New Jimi Hendrix-inspired public artwork revealed on Brook Street
Our street-facing window space recently became vacant, so we thought that the space would best be used to create a brand new, public artwork that will be accessible to passers-by whilst the museum is still closed. With this in mind, we teamed up with London-based artist Iona Rowland to create a unique window installation for the museum which documents Jimi Hendrix’s time at 23 Brook Street.
The artwork is composed of multiple layers of screen-prints, drawings, spray paint, and improvisatory marks made in oil pastel and oil paint. Each element is significant to Jimi’s experience in London, referencing his diverse musical influences, extensive record collection, and idiosyncratic fashion choices. The artwork riffs between Jimi’s public persona, which saw him captivate hundreds of thousands of people with his onstage presence and energy, and his contrasting private persona – often introverted and reflective.

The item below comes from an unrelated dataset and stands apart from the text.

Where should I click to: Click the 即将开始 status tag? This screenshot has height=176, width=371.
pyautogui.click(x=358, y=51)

Iona said “speaking to Kathy Etchingham gave me an incredible insight into Jimi’s life while living on Brook Street – she told me he would listen to Bob Dylan records incessantly and immerse himself in the poetics of Dylan’s songwriting, how he often shopped at Dandie Fashions on the Kings Road for velvet jackets and garments rich in heavy floral prints, and she also recalled Jimi’s passion for drawing and painting. She described him as a ‘sponge’ soaking up inspiration from a myriad of creative disciplines and aspects of popular culture. The installation is a metaphor for Jimi’s mind – a complex labyrinth of creative references and paradoxical emotions underpinned by a life-long devotion to the guitar.

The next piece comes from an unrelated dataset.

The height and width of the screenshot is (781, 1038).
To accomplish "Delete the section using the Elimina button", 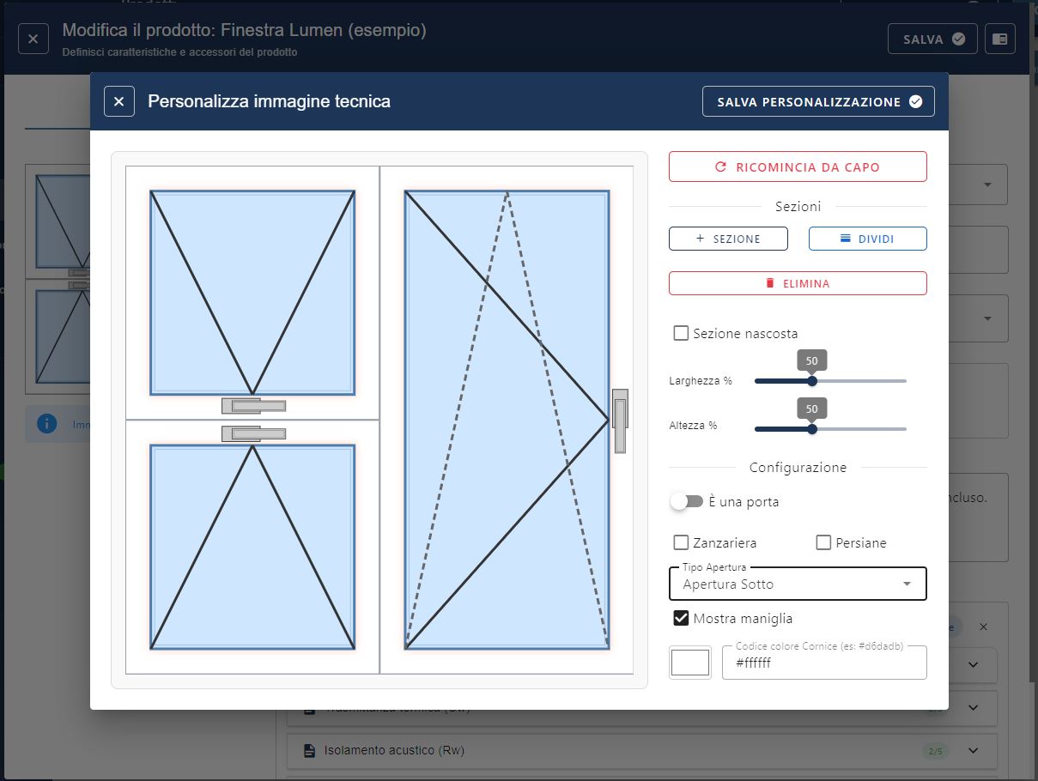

His love of drawing is alluded to throughout the artwork – spontaneous squiggles made in oil pastel are a nod to Jimi’s surrealist doodles while a drawing of Bob Dylan depicting the Highway 61 Revisited cover is rendered in felt pen – one of Jimi’s go-to mediums. American artist Jean-Michel Basquiat is also acknowledged through a crown motif, Iona explained ‘I began to notice parallels between Hendrix and Basquiat – both revolutionaries who defied genre definition, surrounded by mystery and mythology, and tragically both members of the “27 Club”.’

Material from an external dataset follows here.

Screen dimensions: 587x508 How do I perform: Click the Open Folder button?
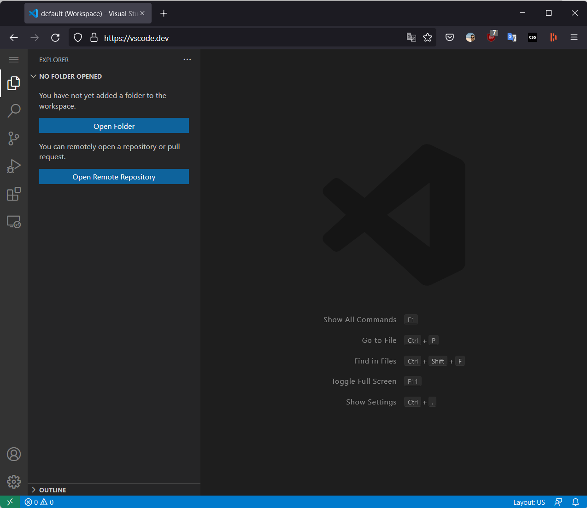pos(114,126)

Iona Rowland was born in Derby in 1990 and studied Fine Art at Kingston University from 2010-2013, before attending Sotheby’s Institute of Art in New York in 2015. Since graduating, she has exhibited widely across the UK in both solo and group shows. Key exhibitions include Indelible Traces at Nolias Gallery, London; MMNTM at Bohunk Institute, Nottingham; Regram at Slate London; A Futuristic Woman at Square Gallery, London; T2 Shoreditch, London; ING Discerning Eye 2017 and the Derwent Art Prize 2018, both at London’s Mall Galleries. She has also exhibited regularly at GX Gallery in Camberwell, London. Creating artwork for the public realm continues to be at the core of her practice and Iona has delivered major commissions for Shaftesbury PLC, Seven Dials London, Boom Cycle, Derby County Football Club, Umbro, House of Vans and Jamaica’s Freedom Skatepark. Her work is held in private collections across the world.